Remarkably, in the entire Tanach (Hebrew Bible), the very same words occur only once more – in the story of Amnon and Tamar in 2 Sam. 13:8. There this robe definitely signifies a royal distinction: Now she had on a robe of many colors (כְּתֹנֶת פַּסִּים), for the king’s virgin daughters wore such apparel. From this verse we can understand that Joseph’s tunic was most likely the kind of robe worn by royalty – it was a very special tunic, indeed. However, it seems also that this special and beautiful tunic was destined to be a harbinger of the coming tragedy. Both times that we encounter this attire in Scripture, the stories are very tragic: Joseph was almost killed and then sold; Tamar was raped and kicked out. In both stories, the end of this garment is very sad: the brothers “stripped Joseph of his tunic,” then tore it, dipped the tunic in the blood of a goat and brought it to their father in a deceptive act; Tamar “tore her long-sleeved garment (כְתֹ֧נֶת הַפַּסִּ֛ים) which was on her, put her hand on her head and went away, crying aloud as she went”.
Have you noticed, by the way, that in the last verse the same words are translated as “long-sleeved garment”? This is just one example of how important the understanding of Hebrew Scripture is. From the translations, we cannot see that Tamar’s clothes were the same as Joseph’s; however, thanks to this verse in Hebrew we can understand that Joseph’s garment was very special indeed: not just a beautiful tunic of many colors, but probably the kind of robe worn by royalty.
God’s Plan Begins
From the narrative, we know that the brothers hated Joseph. If you read the first part of this chapter, the word “hate” abounds here, this is the main impression of these verses: that the brothers hated Joseph. Therefore, what was Jacob thinking when he sent his beloved son to Shechem, to check on his brothers? Didn’t he know they had hated Joseph? Why did he do it?
We read in verse 13, “Israel said to Joseph, “Are not your brothers feeding the flock in Shechem? Come, I will send you to them.” Pay close attention to the name “Israel” here. It’s not Jacob – it’s Israel who sends Joseph. Each time Jacob is called Israel, we have to know that he is acting as an instrument in God’s hands. It’s the same is here—he is not just as a loving father, he is the instrument of God, and God’s plan begins to be unfolded through his extremely strange and irrational decision.

== Directions ==
a) According to the passage on Joseph's tunic, where else in the Hebrew Bible do the same words for his robe occur?
b) Reproduce a portion of the passage on Joseph's tunic, beginning at the words "Have you noticed, by" and stopping after the words "worn by royalty.".
The rows come from a separate, unrelated source.

== Dataset rows ==
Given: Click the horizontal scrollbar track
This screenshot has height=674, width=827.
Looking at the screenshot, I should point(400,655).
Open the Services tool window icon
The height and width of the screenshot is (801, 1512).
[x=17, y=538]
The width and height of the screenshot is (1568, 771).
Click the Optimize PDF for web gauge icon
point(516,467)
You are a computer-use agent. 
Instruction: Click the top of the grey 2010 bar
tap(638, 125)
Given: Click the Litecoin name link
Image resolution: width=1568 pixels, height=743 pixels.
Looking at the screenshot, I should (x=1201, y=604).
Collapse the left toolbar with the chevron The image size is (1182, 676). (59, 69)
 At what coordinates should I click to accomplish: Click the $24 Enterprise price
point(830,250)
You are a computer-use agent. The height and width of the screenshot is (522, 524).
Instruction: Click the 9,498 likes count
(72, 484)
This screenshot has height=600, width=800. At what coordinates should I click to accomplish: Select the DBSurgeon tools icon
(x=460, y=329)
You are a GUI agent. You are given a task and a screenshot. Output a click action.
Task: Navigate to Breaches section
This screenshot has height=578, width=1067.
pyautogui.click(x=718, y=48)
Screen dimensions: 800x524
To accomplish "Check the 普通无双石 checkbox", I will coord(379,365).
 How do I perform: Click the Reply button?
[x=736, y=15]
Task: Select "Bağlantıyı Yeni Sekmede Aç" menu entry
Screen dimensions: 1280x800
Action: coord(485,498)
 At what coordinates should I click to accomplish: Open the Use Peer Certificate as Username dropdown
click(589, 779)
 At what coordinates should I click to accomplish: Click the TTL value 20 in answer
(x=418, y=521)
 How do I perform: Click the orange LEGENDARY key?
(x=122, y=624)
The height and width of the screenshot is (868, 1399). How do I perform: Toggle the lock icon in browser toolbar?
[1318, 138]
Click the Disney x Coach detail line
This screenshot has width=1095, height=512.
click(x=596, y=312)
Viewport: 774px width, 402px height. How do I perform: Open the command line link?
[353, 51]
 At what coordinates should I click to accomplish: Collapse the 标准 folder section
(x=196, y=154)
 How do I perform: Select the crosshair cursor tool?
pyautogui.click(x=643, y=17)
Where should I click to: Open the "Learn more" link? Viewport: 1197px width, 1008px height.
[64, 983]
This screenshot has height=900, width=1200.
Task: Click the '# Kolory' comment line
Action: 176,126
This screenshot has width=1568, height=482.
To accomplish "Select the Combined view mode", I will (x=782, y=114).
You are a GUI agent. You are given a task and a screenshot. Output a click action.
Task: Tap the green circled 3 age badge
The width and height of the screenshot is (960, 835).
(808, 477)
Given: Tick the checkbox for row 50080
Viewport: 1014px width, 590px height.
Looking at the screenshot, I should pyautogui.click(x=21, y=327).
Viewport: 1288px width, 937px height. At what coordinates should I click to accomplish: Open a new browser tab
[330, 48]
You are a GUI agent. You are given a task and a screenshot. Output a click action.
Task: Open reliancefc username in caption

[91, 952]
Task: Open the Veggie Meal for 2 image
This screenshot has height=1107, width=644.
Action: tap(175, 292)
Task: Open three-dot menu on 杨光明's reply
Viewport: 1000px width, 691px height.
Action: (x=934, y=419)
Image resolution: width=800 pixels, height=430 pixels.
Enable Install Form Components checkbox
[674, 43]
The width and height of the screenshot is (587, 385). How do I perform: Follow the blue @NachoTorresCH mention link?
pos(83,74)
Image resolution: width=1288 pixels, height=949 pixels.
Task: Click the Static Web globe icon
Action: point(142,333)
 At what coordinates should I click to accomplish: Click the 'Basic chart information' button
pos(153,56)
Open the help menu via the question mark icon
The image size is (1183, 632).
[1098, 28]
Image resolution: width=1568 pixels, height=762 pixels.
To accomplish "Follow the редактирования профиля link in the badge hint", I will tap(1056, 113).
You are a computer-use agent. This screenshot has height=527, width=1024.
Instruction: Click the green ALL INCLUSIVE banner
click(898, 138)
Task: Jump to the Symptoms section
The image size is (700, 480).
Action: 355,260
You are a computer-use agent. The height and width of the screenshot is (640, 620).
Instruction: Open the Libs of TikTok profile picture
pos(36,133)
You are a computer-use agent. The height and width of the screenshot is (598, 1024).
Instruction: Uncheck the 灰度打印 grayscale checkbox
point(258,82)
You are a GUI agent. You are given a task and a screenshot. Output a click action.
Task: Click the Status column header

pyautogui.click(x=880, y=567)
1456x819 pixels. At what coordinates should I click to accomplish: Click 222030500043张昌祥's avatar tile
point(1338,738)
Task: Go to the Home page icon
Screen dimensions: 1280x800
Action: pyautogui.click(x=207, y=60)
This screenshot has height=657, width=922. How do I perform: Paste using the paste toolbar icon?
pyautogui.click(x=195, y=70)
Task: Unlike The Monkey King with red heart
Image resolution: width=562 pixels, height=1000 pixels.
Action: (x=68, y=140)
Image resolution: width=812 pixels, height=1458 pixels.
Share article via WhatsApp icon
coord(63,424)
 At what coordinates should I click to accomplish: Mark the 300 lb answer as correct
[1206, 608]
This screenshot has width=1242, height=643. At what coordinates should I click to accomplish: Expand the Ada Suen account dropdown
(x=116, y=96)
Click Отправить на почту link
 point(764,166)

== Answers to the tasks ==
a) In the story of Amnon and Tamar in 2 Sam. 13:8.

b)
Have you noticed, by the way, that in the last verse the same words are translated as “long-sleeved garment”? This is just one example of how important the understanding of Hebrew Scripture is. From the translations, we cannot see that Tamar’s clothes were the same as Joseph’s; however, thanks to this verse in Hebrew we can understand that Joseph’s garment was very special indeed: not just a beautiful tunic of many colors, but probably the kind of robe worn by royalty.